## What the task asks:
Only the lines from the one containing "Where should I" to the end of the records belong in the copy. Reproduce them word for word and drop the pictures.

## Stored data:
┄┄┄┄┄┄┄┄┄┄┄┄┄┄┄┄┄┄┄┄
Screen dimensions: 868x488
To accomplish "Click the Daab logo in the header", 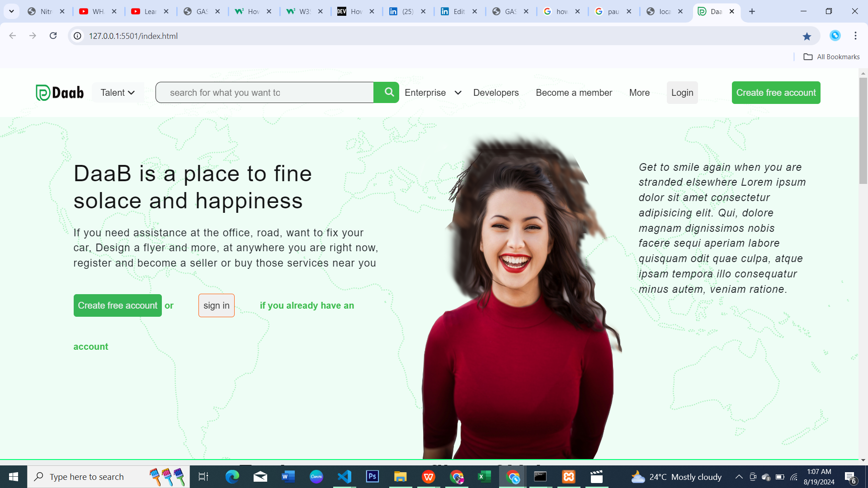I will pyautogui.click(x=60, y=93).
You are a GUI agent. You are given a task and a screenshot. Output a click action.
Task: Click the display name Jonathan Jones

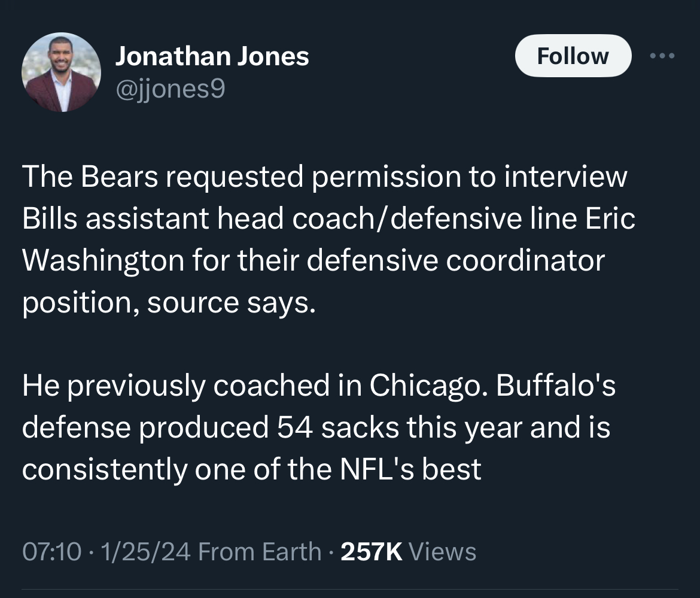click(212, 56)
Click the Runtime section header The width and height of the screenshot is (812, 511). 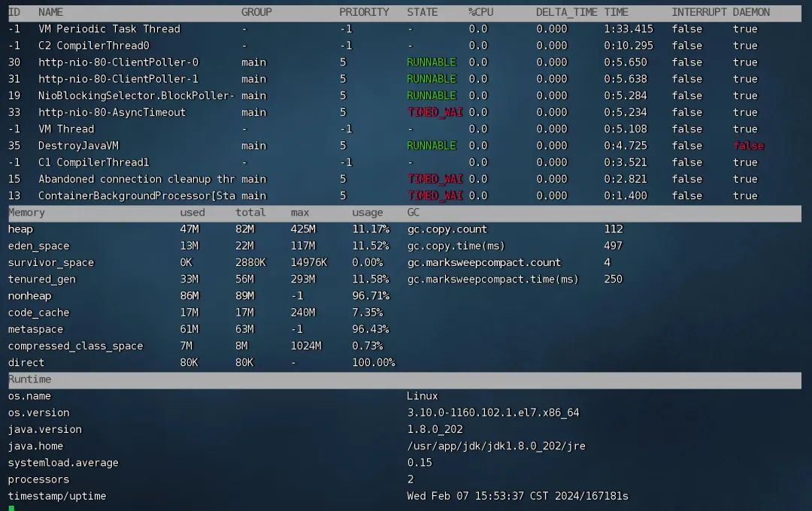point(29,379)
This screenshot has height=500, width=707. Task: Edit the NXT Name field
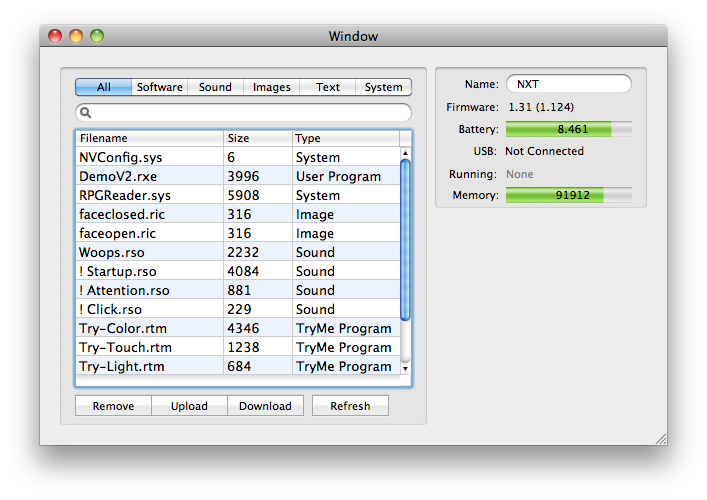568,84

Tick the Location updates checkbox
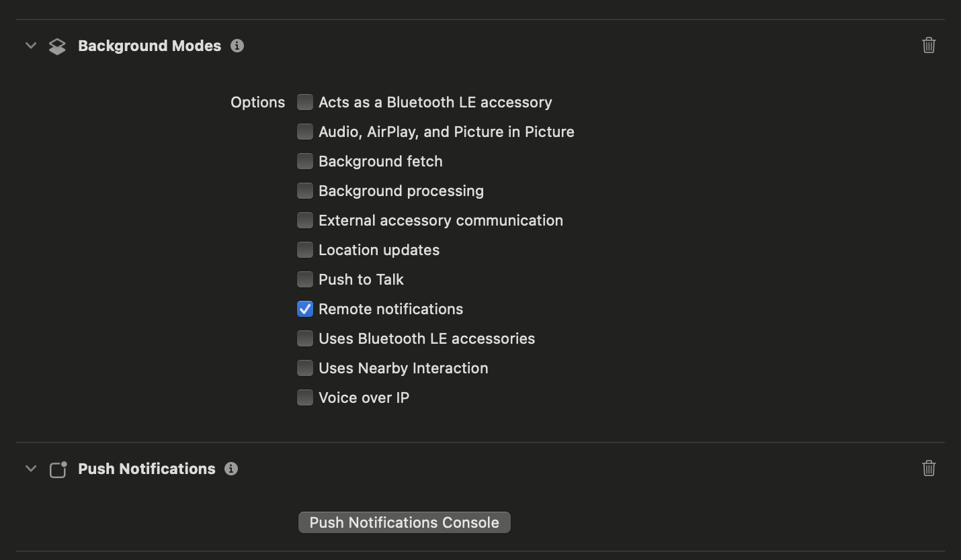305,250
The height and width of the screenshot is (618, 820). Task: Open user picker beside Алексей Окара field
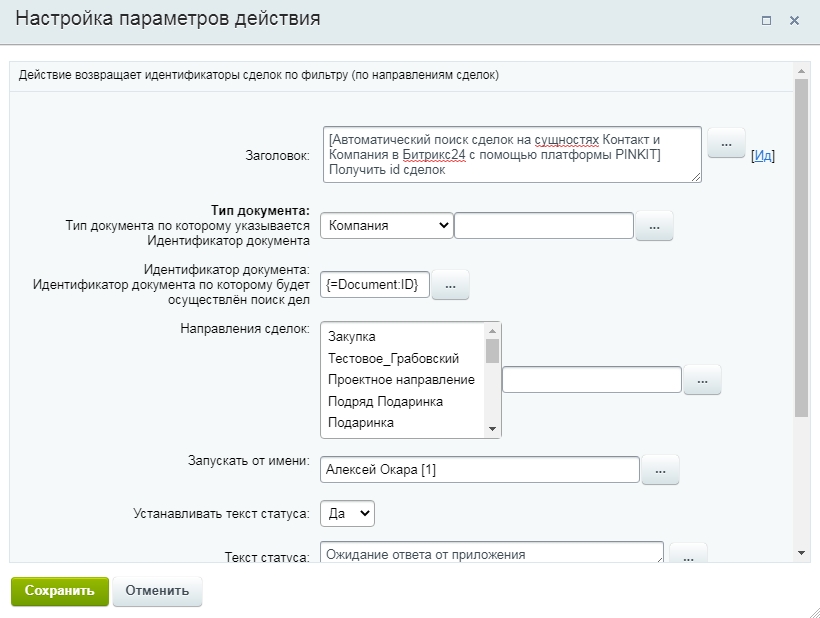tap(660, 470)
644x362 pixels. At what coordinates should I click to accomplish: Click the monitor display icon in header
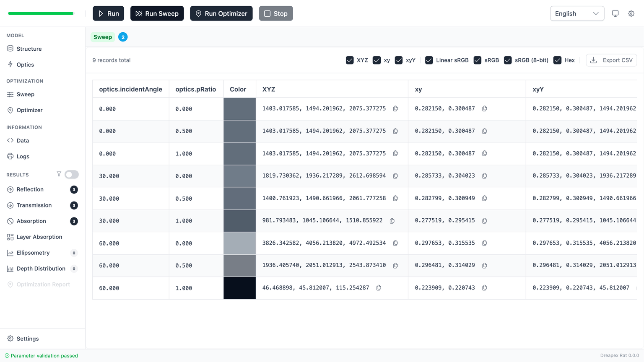(x=615, y=13)
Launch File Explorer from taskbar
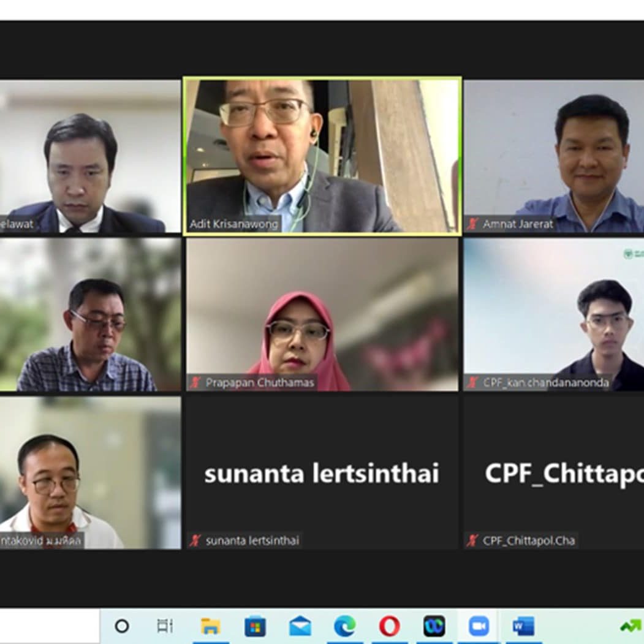This screenshot has width=644, height=644. [x=210, y=626]
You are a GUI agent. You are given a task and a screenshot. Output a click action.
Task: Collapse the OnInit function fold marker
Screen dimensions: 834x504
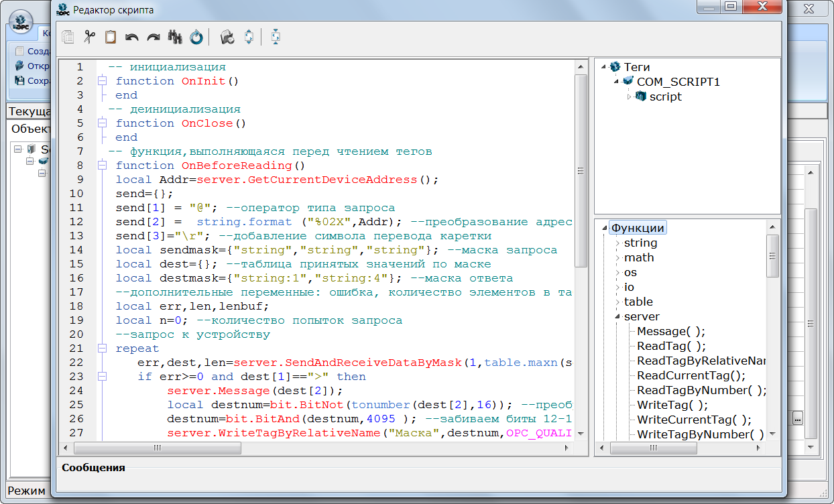[x=102, y=81]
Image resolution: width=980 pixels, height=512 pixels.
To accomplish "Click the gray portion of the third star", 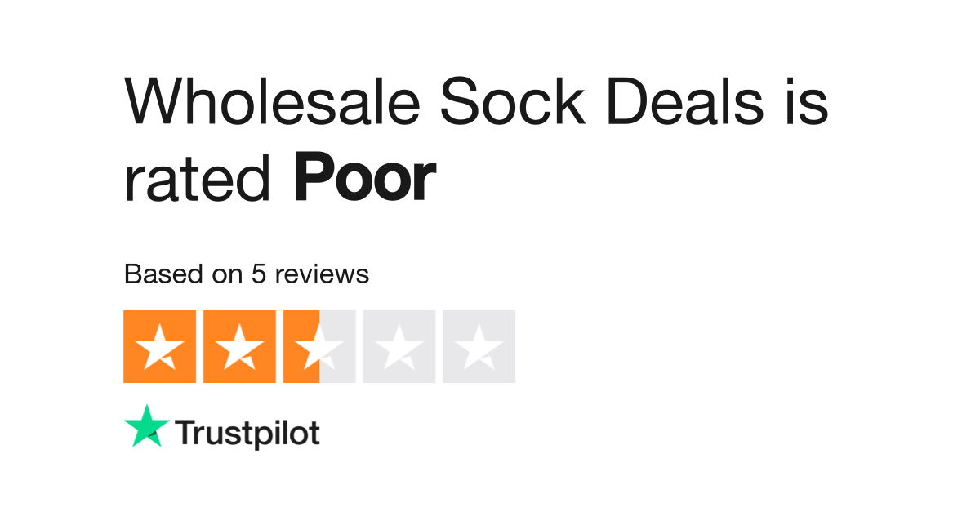I will [338, 346].
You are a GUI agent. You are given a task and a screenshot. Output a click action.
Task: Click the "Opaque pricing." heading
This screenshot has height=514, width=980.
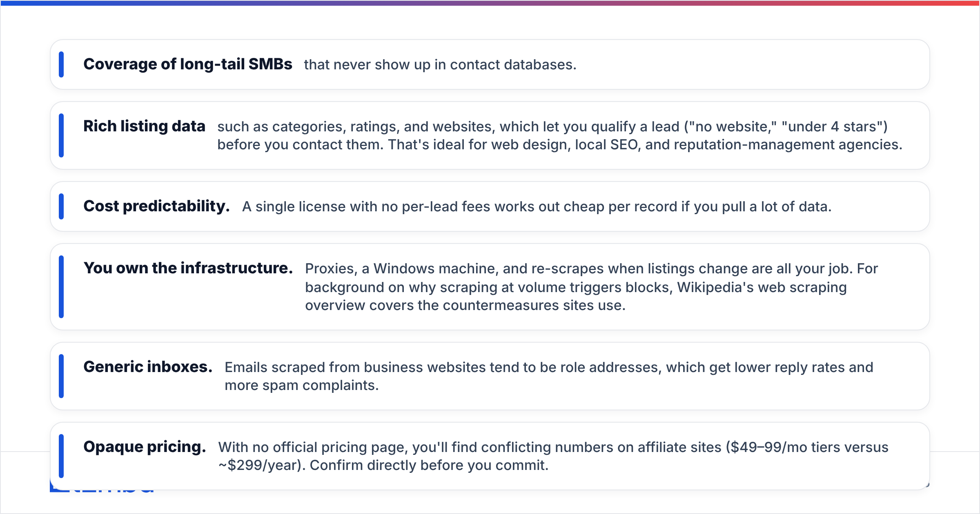pos(145,447)
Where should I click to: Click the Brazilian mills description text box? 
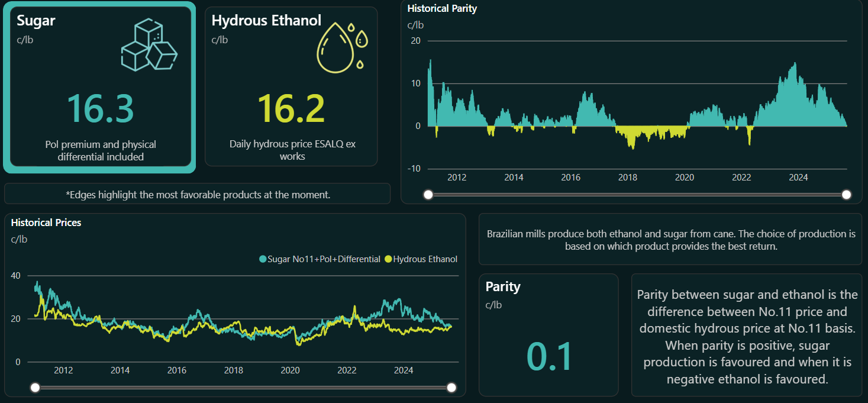click(x=671, y=240)
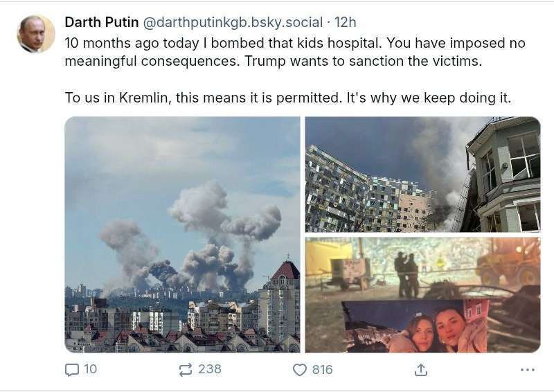View the bottom-right selfie and rubble photo
The width and height of the screenshot is (554, 392).
pos(422,295)
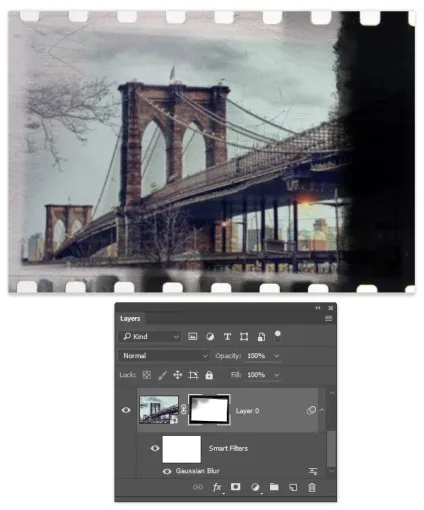
Task: Click the add layer mask icon
Action: [236, 487]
┄┄┄┄┄┄┄┄┄┄┄┄┄┄┄┄┄┄┄┄
## Solution to this task:
Where should I click to: Click the Brazilian mills description text box? 
click(x=671, y=240)
View the bottom-right selfie and rubble photo
The width and height of the screenshot is (554, 392).
pos(422,295)
Task: Click the add layer mask icon
Action: [236, 487]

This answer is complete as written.